Come un palinsesto

Come un palinsesto

Noi siamo più della somma delle cose che facciamo, siamo il comune che ci circonda, noi siamo le relazioni che abbiamo costruito, i paesaggi che ci accompagnano, la conoscenza che si combina.

Nei monasteri medievali che ospitavano gli scriptoria i monaci addetti alla produzione dei manoscritti erano esonerati dalle preghiere della notte. Come in un palinsesto la giornata veniva riscritta sempre uguale a se stessa. Iniziava presto e terminava alle prime ombre della sera. I copisti, i miniatori, però, avevano bisogno della luce del sole e per tutto il giorno avevano il faticoso compito di scrivere e riscrivere sulle pelli trattate degli animali cui altri monaci badavano. Era una vita dura, confessata nelle sottoscrizioni vergate alla fine del lavoro di copiatura, ma almeno si risparmiavano il supplizio di alzarsi nel cuore della notte per pregare. Più in là nel tempo frati più facoltosi presero in uso la pratica di pagare frati poveri perché recitassero al loro posto le preghiere della notte, magari mentre loro, in preda ai sensi di colpa, si concedevano alle tentazioni del demonio.
I palinsesti di pergamena sono il sintomo della povertà materiale.
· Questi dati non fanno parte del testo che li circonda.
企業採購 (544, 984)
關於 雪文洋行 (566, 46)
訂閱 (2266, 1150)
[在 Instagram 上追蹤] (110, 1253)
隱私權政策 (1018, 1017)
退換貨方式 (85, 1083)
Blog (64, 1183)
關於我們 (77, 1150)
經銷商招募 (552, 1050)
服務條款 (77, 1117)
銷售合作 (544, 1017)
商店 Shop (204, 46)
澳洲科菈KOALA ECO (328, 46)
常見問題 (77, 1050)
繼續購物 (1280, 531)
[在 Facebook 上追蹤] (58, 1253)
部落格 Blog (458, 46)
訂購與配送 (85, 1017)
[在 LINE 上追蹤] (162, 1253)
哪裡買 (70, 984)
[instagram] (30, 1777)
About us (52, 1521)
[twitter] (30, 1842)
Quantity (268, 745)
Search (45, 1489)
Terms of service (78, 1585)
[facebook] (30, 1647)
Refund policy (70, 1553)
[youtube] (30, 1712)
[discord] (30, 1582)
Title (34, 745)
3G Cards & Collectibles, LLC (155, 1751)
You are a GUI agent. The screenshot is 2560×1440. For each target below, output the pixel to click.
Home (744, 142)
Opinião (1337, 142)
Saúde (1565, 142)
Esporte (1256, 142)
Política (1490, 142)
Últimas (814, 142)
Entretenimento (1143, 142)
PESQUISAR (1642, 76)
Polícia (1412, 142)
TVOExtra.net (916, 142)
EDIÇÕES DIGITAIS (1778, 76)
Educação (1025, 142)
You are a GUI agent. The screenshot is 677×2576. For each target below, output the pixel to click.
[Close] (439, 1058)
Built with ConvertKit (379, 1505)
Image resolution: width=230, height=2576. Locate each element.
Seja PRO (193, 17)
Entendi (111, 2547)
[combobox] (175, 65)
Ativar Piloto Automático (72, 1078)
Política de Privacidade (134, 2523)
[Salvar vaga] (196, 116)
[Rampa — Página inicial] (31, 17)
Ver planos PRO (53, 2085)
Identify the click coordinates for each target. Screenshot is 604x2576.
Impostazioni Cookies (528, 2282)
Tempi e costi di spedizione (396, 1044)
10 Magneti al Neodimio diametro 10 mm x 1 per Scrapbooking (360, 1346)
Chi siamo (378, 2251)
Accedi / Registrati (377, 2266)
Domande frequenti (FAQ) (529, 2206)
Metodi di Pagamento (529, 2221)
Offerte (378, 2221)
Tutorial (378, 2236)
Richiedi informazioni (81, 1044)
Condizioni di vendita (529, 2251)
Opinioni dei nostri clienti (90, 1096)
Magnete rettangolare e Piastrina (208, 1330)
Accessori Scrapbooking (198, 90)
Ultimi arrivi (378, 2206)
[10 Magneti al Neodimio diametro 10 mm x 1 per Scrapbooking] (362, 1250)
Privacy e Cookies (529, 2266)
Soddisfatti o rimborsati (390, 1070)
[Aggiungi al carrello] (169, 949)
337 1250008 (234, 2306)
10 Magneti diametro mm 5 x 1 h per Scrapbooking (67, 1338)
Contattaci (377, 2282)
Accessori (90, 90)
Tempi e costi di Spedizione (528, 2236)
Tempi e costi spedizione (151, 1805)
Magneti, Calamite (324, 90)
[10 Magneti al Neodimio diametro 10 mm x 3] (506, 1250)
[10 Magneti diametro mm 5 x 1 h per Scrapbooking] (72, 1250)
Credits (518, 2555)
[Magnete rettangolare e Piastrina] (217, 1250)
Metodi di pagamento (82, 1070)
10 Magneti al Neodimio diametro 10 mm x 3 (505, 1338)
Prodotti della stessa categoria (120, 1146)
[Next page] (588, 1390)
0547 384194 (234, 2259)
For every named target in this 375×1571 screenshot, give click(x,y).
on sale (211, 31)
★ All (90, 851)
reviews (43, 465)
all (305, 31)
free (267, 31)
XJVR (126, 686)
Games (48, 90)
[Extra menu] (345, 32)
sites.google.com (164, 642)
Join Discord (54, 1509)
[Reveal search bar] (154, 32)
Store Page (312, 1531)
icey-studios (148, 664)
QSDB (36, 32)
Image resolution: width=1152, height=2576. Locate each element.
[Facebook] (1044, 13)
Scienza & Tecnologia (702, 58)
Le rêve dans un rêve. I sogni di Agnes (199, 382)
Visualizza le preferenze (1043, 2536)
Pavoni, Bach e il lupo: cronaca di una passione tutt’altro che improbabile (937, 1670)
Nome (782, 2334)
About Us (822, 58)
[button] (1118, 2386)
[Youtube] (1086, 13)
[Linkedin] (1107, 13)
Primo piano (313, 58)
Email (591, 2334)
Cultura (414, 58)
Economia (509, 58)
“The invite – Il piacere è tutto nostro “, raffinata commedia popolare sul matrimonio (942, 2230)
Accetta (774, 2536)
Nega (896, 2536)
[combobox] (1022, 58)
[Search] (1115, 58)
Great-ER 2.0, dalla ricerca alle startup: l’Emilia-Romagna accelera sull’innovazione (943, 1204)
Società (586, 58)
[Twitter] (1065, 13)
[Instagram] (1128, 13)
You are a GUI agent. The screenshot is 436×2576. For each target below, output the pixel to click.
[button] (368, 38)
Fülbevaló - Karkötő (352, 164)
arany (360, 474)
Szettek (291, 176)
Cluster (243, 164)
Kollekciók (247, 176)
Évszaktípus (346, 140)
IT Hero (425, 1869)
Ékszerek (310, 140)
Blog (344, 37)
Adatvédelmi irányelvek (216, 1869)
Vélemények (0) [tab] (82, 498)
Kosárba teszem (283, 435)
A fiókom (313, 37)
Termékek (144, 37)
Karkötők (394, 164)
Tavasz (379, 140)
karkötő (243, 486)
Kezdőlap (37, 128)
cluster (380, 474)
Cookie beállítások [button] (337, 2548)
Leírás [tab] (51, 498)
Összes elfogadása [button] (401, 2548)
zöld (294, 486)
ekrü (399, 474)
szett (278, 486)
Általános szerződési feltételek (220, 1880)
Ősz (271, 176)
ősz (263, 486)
I monasteri poveri riutilizzavano, infatti, le pelli già scritte e spesso il testo sovrascritto aveva minore valore, come contenuto, di quello sottoscritto. Allo stesso modo i palinsesti che di più conosciamo, quelli televisivi, sono il sintomo della povertà culturale. Ogni giorno si sovrappone a quello precedente senza soluzione di continuità, con pesature sempre uguali, studiate scientificamente. Le giornate che abbiamo, il tempo comune che é dato alle biografie contemporanee, scorrono così, reiterando l’uguale, riscrivendo compulsivamente un palinsesto nel quale i desideri e la conoscenza rimangono intrappolati dai direttori di rete in spazi confinati.
Questo progetto mortifero, però, presenta una crepa. Noi siamo più della somma delle cose che facciamo, siamo il comune che ci circonda, noi siamo le relazioni che abbiamo costruito, i paesaggi che ci accompagnano, la conoscenza che si combina. Questi possono insinuarsi nello spazio aperto dallo zapping detournante. La novità, l’inatteso, contenuto in questo “di più”, può, quindi, riscrivere il palinsesto quotidiano fuori dai canoni prestabiliti.
“Trovare una crepa” è la pratica dello scalare. Per i non arrampicatori una parete appare come un muro di roccia. Certo le rocce non sono tutte uguali, ma le pareti finiscono per assomigliarsi tutte perché se ne coglie la caratteristica comune della verticalità. Un arrampicatore, invece, nelle pareti vi scorge i diedri, le placche, le fessure, gli strapiombi, ne immagina le possibilità di salita. Le pareti sono fatte degli itinerari che vi sono stati tracciati. Nel tempo diventano un palinsesto perché al variare delle tecniche, delle tendenze, delle attrezzature, le vie di salita cambiano, si innovano, si intrecciano.
La falesia dei messinesi è sempre stata Castelmola. Cominciammo ad andarci tanti anni fa. Le prime vie le aprimmo salendole dal basso su una roccia che ci sembrava friabile. Poi ne attrezzammo alcune dall’alto ma con metodi tradizionali. Infine arrivò il tempo della chiodatura sportiva. Castelmola non è mai stata una palestra estrema, ma bella sì, però. Ci si arrampica d’inverno in pantaloncini e maglietta, nelle giornate di sole. Quella parete è proprietà di un privato. Ci abbiamo sempre dovuto combattere. Come per un palinsesto, come un tempo si grattavano la pergamene, adesso egli ha fatto smontare tutte le vie di salita, ne ha fatto togliere i chiodi a degli alpinisti mercenari. Come un palinsesto quella parete sarà riscritta. Con gesti nuovi, nuovi progetti. Magari col gusto di violare, nuovamente, la proprietà.